# GOAL
Answer these questions from the article below about Minnesota's possible government shutdown:
(a) Who wrote the article, and on what date?
(b) By what date must a budget be enacted to keep state government from shutting down?
(c) To which court was a list submitted?

# DOCUMENT EXTRACT
····················

Governor Mark Dayton warns state employees of possible government shutdown come July, if the legislature doesn't pass a budget.
By H. Nelson Goodson
June 15, 2011
St. Paul, MN - On Wednesday, Governor Mark Dayton (D) sent an e-mail to all state employees confirming the notices that were sent out last weekend of a possible government shutdown. Dayton wrote. "This weekend you received notices that, unless a budget is enacted by July 1st, state government will shut down most of its operations. Most of you would be laid off or placed on an unpaid leave of absence until government operations resume. This was an extremely difficult decision for everyone involved; however, we had no choice but to begin planning for this possibility... Today we have submitted a list to the Ramsey County District Court, which ultimately will decide what services will continue past. July 1st, if shutdown occurs... Thus my decisions were based entirely upon which functions of state government are so critical to protecting the lives and safety of the people of Minnesota, or which, if terminated, would cause such disorder or severe statewide economic impact, that they should be made exceptions to the Constitution's clear prohibition."

····················

# EXTRACTED RECORDS
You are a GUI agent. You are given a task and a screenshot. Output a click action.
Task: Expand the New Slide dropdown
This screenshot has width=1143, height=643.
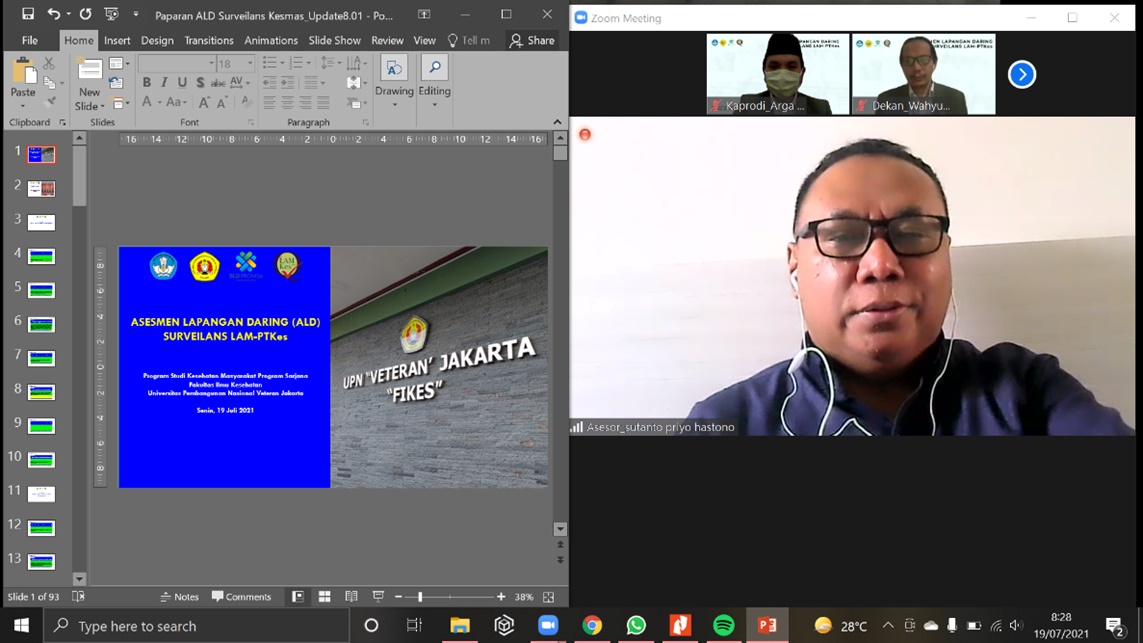(89, 106)

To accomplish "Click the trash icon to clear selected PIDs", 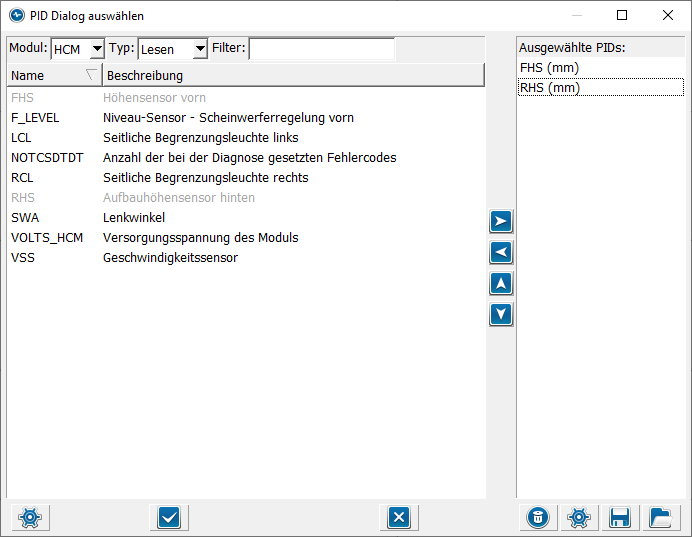I will (538, 517).
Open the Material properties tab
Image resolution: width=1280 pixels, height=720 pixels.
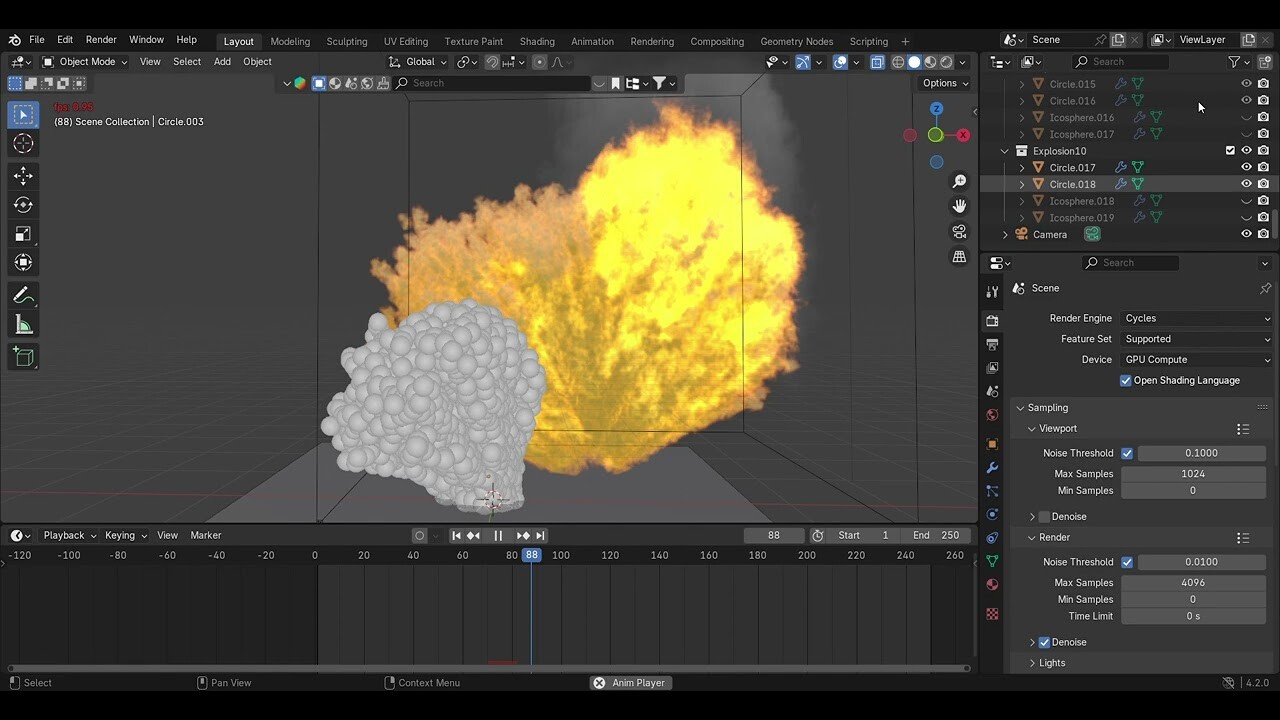[991, 585]
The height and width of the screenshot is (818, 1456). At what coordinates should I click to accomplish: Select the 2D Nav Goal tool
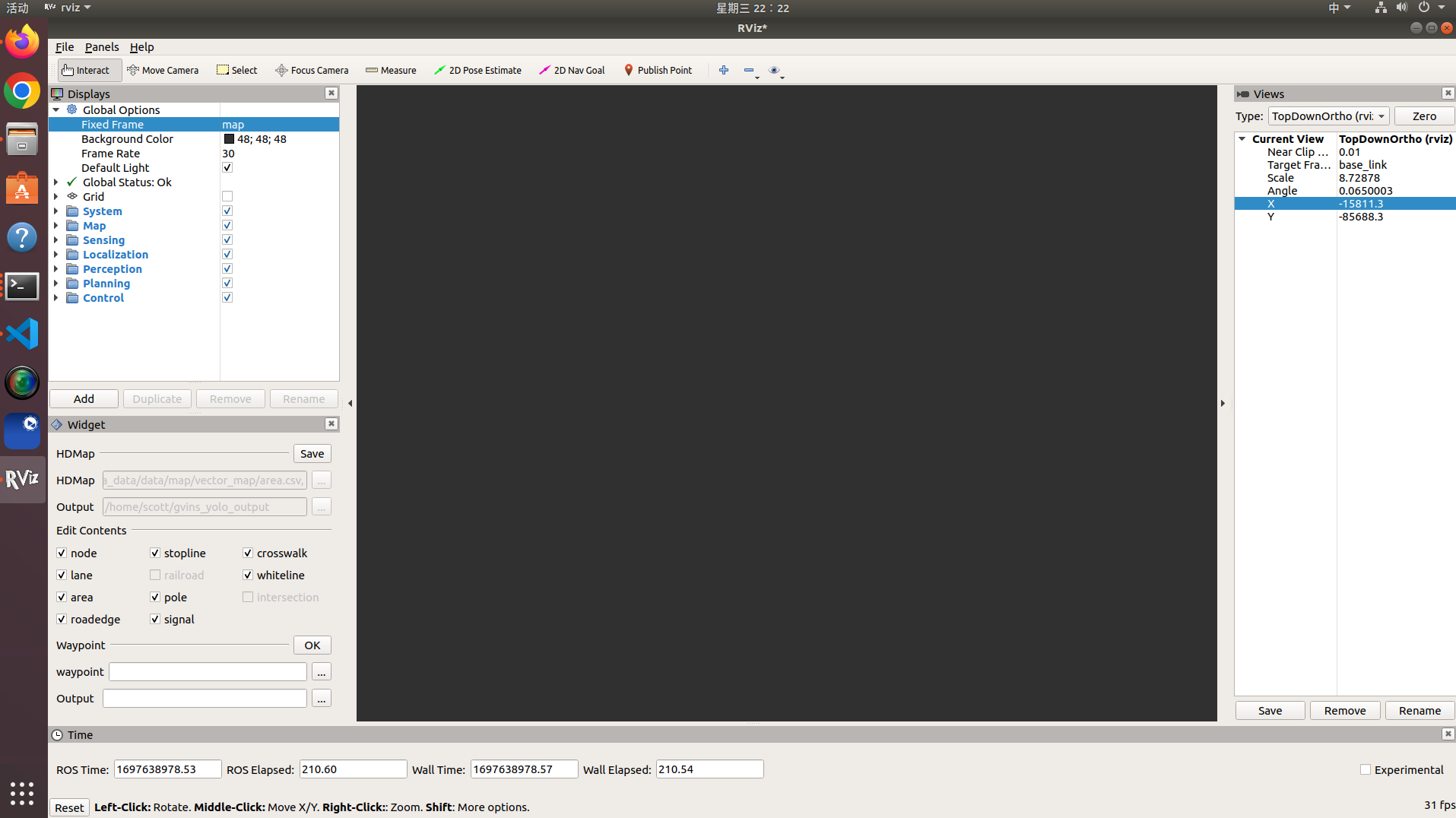coord(571,70)
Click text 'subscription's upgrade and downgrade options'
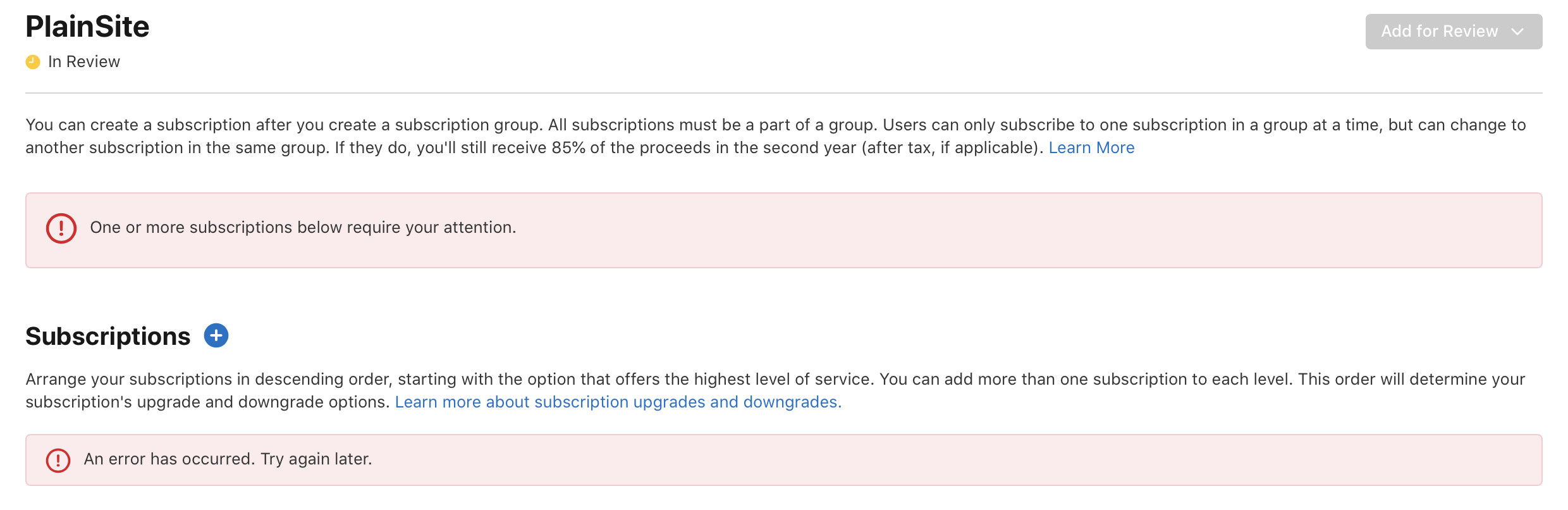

····················

# PROBLEM SOLUTION
(a) H. Nelson Goodson, June 15, 2011
(b) July 1st
(c) The Ramsey County District Court